Given problem — Reproduce every one of the following lines word for word, leaving nothing out.

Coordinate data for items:

=-=-=

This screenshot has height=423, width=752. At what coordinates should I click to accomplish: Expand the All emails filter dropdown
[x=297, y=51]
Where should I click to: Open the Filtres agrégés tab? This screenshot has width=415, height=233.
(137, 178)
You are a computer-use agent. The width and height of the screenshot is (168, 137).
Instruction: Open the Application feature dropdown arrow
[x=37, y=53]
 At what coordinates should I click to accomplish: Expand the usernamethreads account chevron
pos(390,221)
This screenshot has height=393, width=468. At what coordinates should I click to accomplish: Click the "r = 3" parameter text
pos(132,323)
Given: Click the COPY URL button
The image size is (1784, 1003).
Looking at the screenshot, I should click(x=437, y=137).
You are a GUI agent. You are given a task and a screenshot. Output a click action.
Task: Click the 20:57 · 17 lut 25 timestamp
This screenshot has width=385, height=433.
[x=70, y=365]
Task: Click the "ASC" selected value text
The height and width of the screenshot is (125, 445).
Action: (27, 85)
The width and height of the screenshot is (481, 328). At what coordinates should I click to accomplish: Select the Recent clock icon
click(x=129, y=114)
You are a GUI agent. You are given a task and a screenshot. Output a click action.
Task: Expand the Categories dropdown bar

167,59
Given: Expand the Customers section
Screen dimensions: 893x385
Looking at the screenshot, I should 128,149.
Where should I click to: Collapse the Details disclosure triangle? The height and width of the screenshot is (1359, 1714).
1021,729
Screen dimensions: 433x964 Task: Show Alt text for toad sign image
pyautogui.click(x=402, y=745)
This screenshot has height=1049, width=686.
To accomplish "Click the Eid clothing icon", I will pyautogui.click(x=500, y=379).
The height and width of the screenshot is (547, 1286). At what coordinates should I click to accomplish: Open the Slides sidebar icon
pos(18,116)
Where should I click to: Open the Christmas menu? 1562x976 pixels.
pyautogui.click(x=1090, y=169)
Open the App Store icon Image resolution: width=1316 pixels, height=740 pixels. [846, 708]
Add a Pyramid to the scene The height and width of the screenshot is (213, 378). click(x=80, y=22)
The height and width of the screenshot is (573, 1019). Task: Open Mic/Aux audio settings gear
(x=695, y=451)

=-=-=

Problem solution —
This screenshot has height=423, width=752. At what coordinates should I click to accomplish: Expand the All emails filter dropdown
[x=297, y=51]
Where should I click to: Open the Filtres agrégés tab? This screenshot has width=415, height=233.
(137, 178)
You are a computer-use agent. The width and height of the screenshot is (168, 137).
Instruction: Open the Application feature dropdown arrow
[x=37, y=53]
 At what coordinates should I click to accomplish: Expand the usernamethreads account chevron
pos(390,221)
This screenshot has height=393, width=468. At what coordinates should I click to accomplish: Click the "r = 3" parameter text
pos(132,323)
Given: Click the COPY URL button
The image size is (1784, 1003).
Looking at the screenshot, I should click(x=437, y=137).
You are a GUI agent. You are given a task and a screenshot. Output a click action.
Task: Click the 20:57 · 17 lut 25 timestamp
This screenshot has width=385, height=433.
[x=70, y=365]
Task: Click the "ASC" selected value text
The height and width of the screenshot is (125, 445).
Action: (27, 85)
The width and height of the screenshot is (481, 328). At what coordinates should I click to accomplish: Select the Recent clock icon
click(x=129, y=114)
You are a GUI agent. You are given a task and a screenshot. Output a click action.
Task: Expand the Categories dropdown bar

167,59
Given: Expand the Customers section
Screen dimensions: 893x385
Looking at the screenshot, I should 128,149.
Where should I click to: Collapse the Details disclosure triangle? The height and width of the screenshot is (1359, 1714).
1021,729
Screen dimensions: 433x964 Task: Show Alt text for toad sign image
pyautogui.click(x=402, y=745)
This screenshot has height=1049, width=686.
To accomplish "Click the Eid clothing icon", I will pyautogui.click(x=500, y=379).
The height and width of the screenshot is (547, 1286). At what coordinates should I click to accomplish: Open the Slides sidebar icon
pos(18,116)
Where should I click to: Open the Christmas menu? 1562x976 pixels.
pyautogui.click(x=1090, y=169)
Open the App Store icon Image resolution: width=1316 pixels, height=740 pixels. [846, 708]
Add a Pyramid to the scene The height and width of the screenshot is (213, 378). click(x=80, y=22)
The height and width of the screenshot is (573, 1019). Task: Open Mic/Aux audio settings gear
(x=695, y=451)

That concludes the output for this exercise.